Re: Suggestion for Attribute Selectors (and answer to Q[lang] problem) from Ian Hickson on 1998-03-07 (www-style@w3.org from March 1998)

From: Ian Hickson <exxieh@bath.ac.uk>
Date: Sat, 7 Mar 1998 23:05:29 -0000
To: Bert Bos <Bert.Bos@sophia.inria.fr>
Cc: www-style@w3.org
Message-ID: <004901bd4a1d$a7f37820$c820268a@hpxu>
>On Sat, 7 Mar 1998, I wrote:
>
>> We currently have
>>      [attr="fullvalue"]
>>      [attr~="wordinlist"]
>> in the CSS2 Working Draft.
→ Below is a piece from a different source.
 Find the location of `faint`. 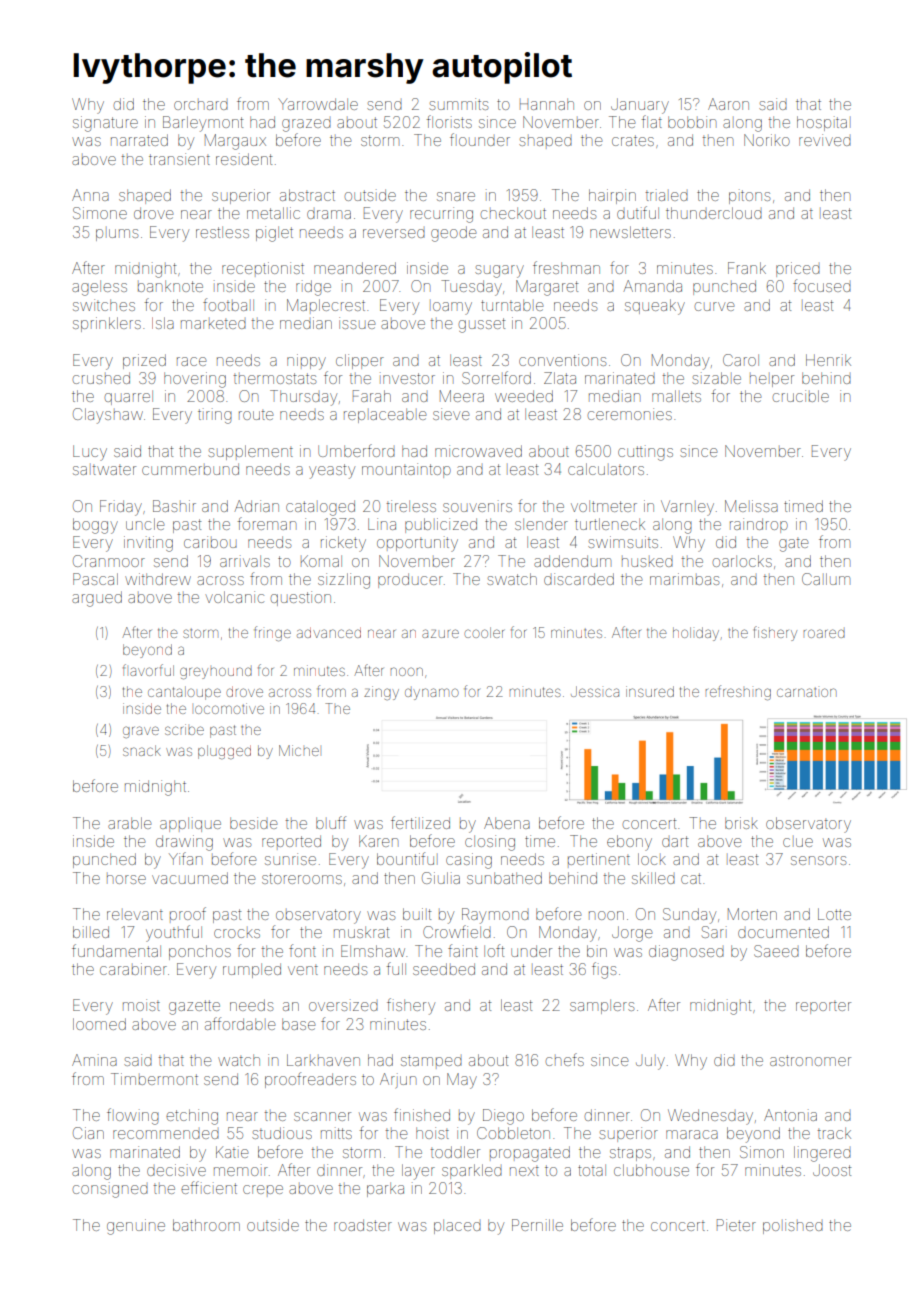

faint is located at coordinates (463, 950).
What about
>>      [attr?="partvalue"]
>> for a case (in)sensitive search of an attribute? [SNIP]


Bert Bos soon replied:
>We've certainly thought about this, but we decided that you would soon
>need full regular expressions, and those would complicate both the syntax
>and the implementations rather a lot.

[note - this is *not* a flame response, although it may sound like it!!! I
mean what I'm about to say in the best possible way!!!]

I find it interesting that this is 'too complicated' to be added, while the
language/quotes stuff below is 'simple' enough. The "too complicated" line
was also used with the idea of removing the restrictions on pseudo-elements
in selectors ("not more than one", "only at the end"). However, *tables* are
'straight-forward' enough to be specified?!
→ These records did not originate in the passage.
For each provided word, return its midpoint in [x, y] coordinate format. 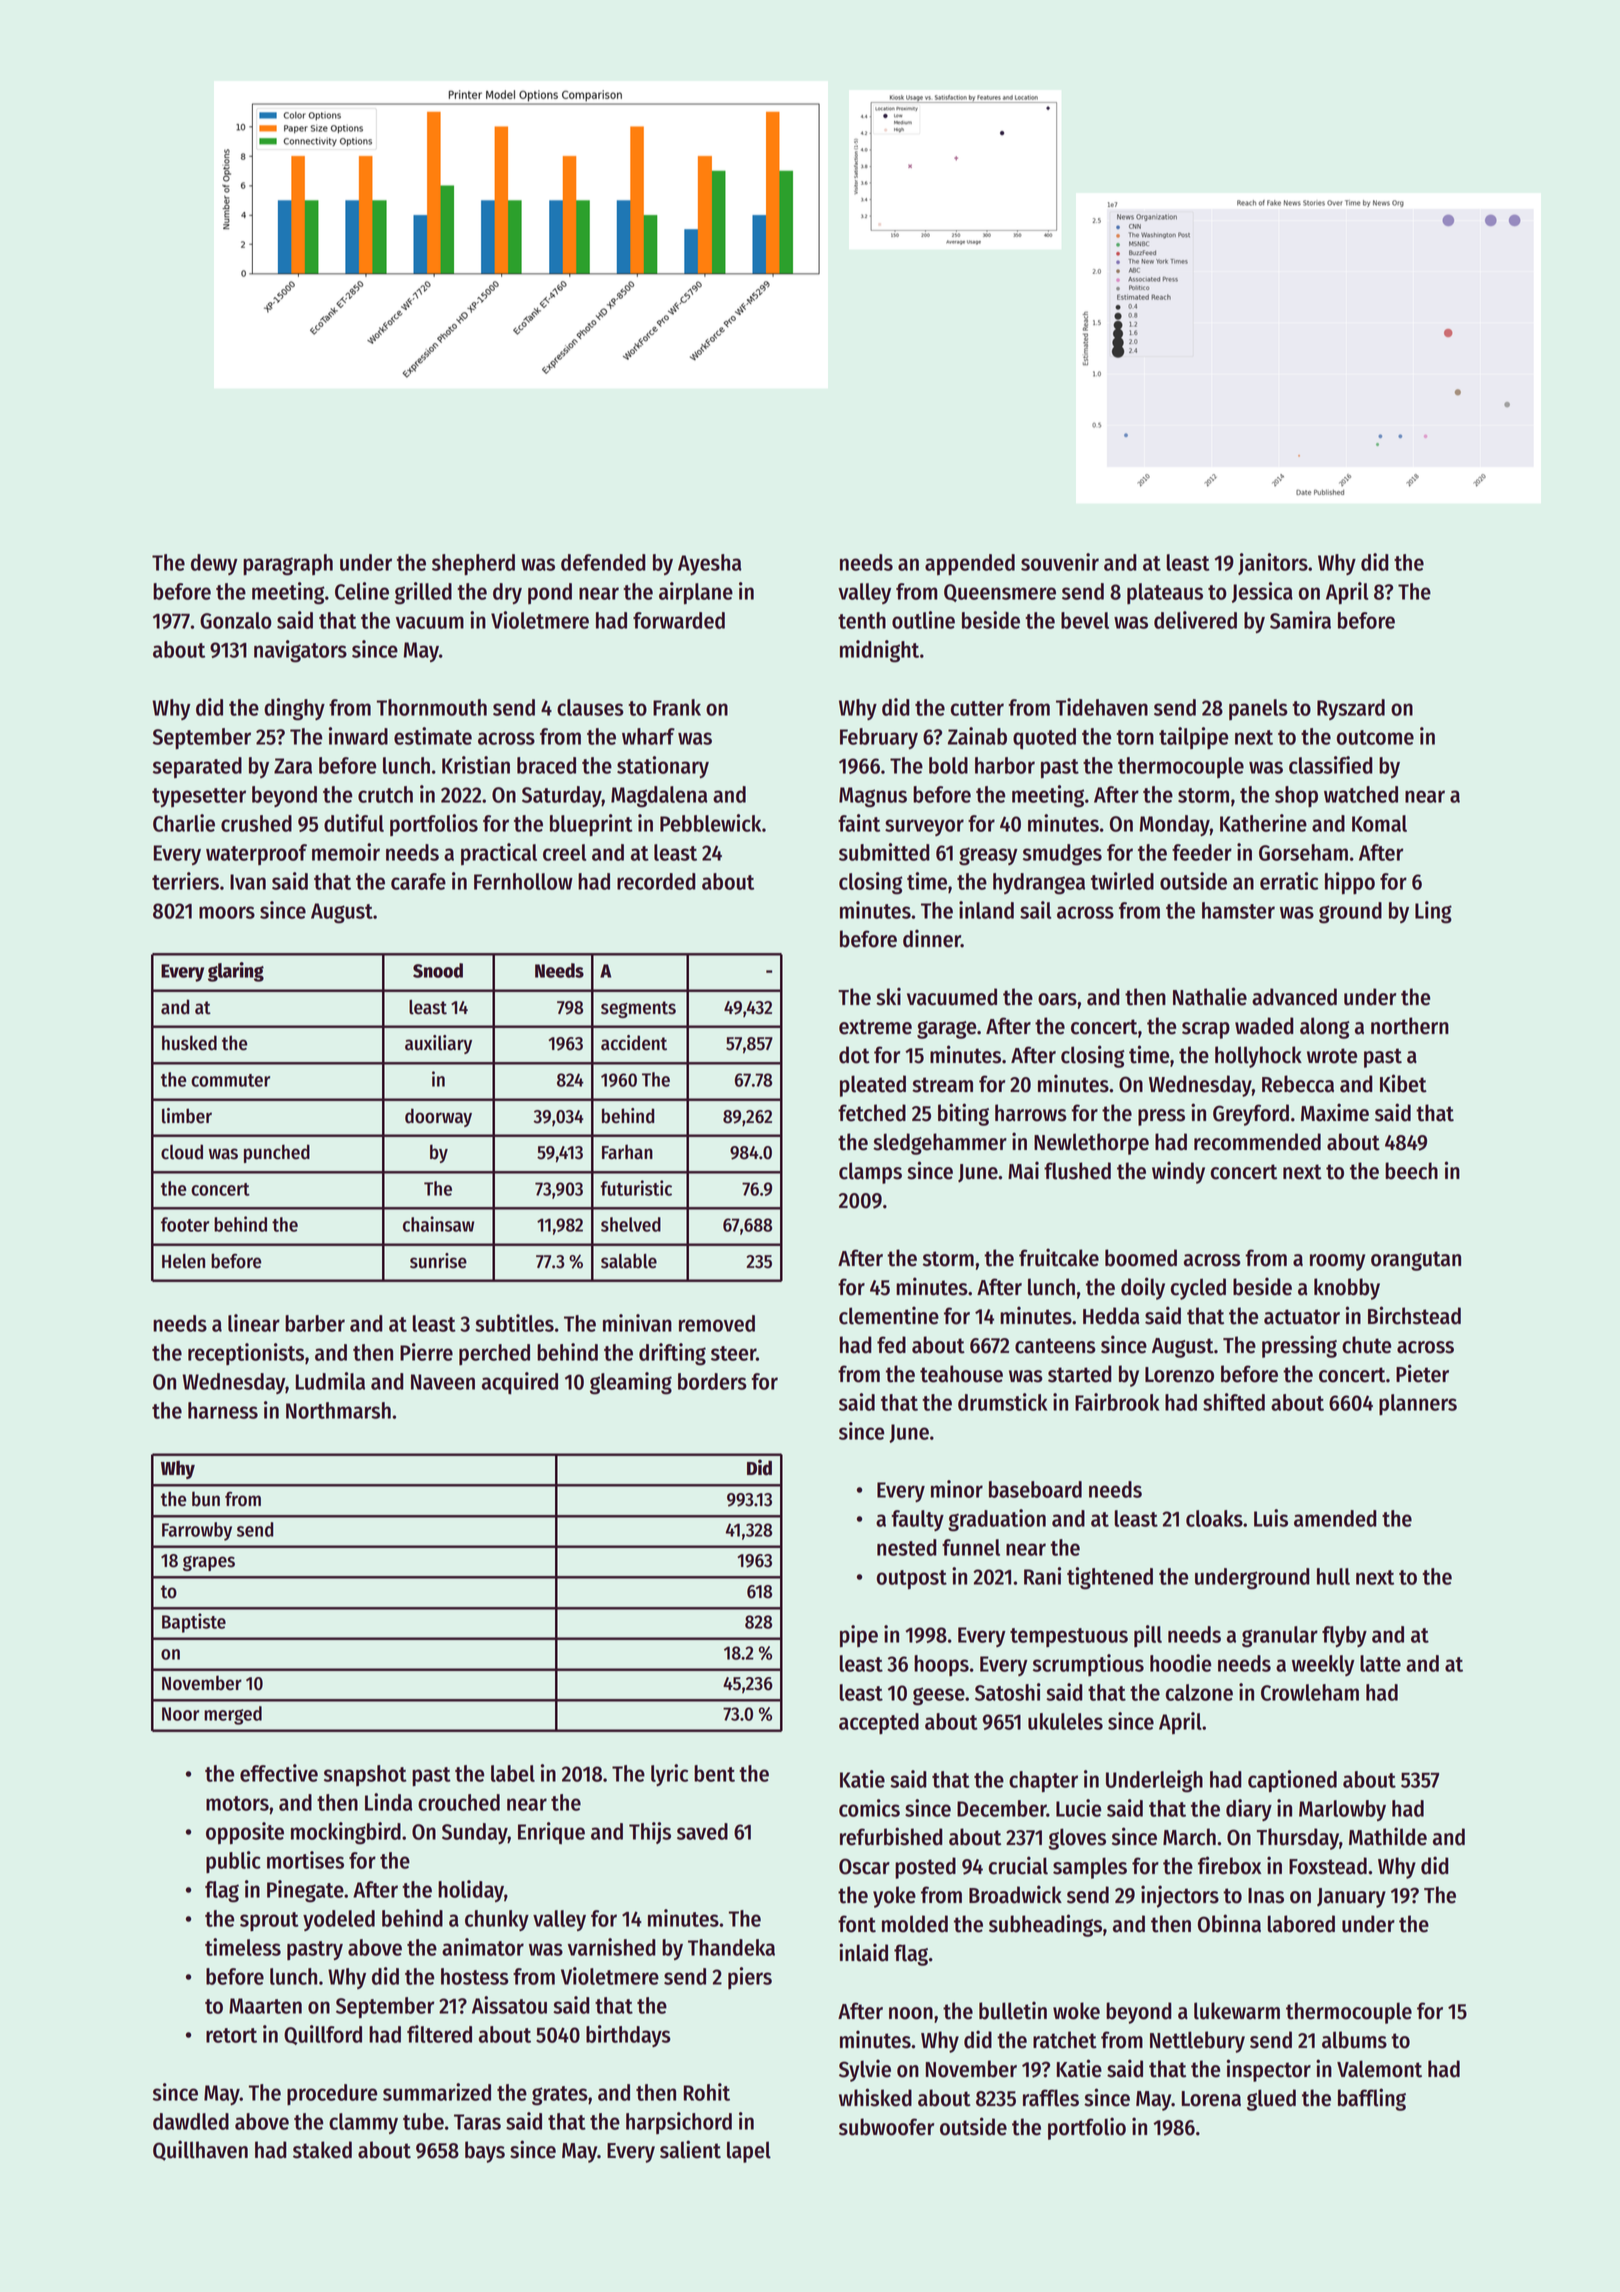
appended [970, 564]
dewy [214, 564]
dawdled [191, 2121]
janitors [1273, 564]
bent [714, 1773]
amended [1335, 1518]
Anyway, returning to this particular argument, you answer:

>We've certainly thought about this, but we decided that you would soon
>need full regular expressions, and those would complicate both the syntax
>and the implementations rather a lot.

Regular expressions would be much better, and would prevent the problem of
multiple syntaxes. At the moment we have several ways of matching on
attributes: =, ~=, and |= (see below). It would be much better to only have
*one* syntax, which would be more thorough and, indeed, would be based on
regular expressions as already implemented in many different applications.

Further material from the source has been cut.